Bugün biraz geçmişe gitmek istiyorum. Biraz Anadolu’nun içine ta kalbime gitmek istiyorum.

Tarih boyunca bazı simgeler vardır ki zaman ve mekan onları sürekli yeniden yorumlar, değiştirip dönüştürür. Kybele ya da Kibele de bu simgelerden birisidir.

İlk çağlardan itibaren Anadolu’nun bağrında bir ana tanrıça olarak doğan Kybele yalnızca bir inanç figürü değil aynı zamanda doğanın ve bereketin simgesi olarak kabul görmüştür. Onun öyküsü bir tapınma öyküsü değil,  aynı zamanda insanlık için de kendini ve çevresini algılama biçiminin de aynası olmuştur.

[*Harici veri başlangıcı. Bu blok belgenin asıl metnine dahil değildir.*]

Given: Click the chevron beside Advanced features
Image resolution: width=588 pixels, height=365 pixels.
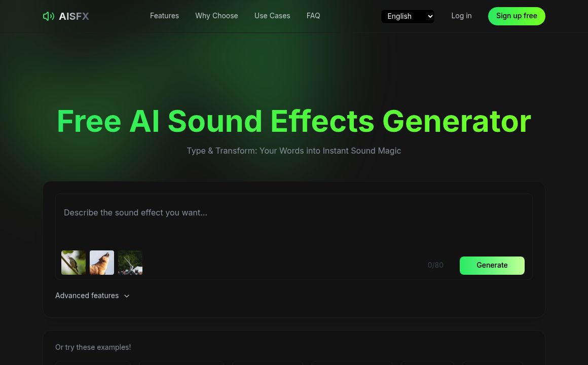Looking at the screenshot, I should (127, 296).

Kybele Anadolu’dan çıkmış bir tanrıçadır.  İlkçağ toplumlarının anaerkil yapılarında, Kibele doğanın dişil gücünü, yaşamın döngüsü ve toprağın bereketini temsili olmuştur.

Kybele'nin bu saf ve güçlü imgesi, zamanla farklı medeniyetlerin etkisiyle yeni anlamlar kazanmış özellikle Helenistik dönemde Kybele, Yunan panteonuna bütünleşmiş olarak karşımıza çıkar o da Artemis’tir.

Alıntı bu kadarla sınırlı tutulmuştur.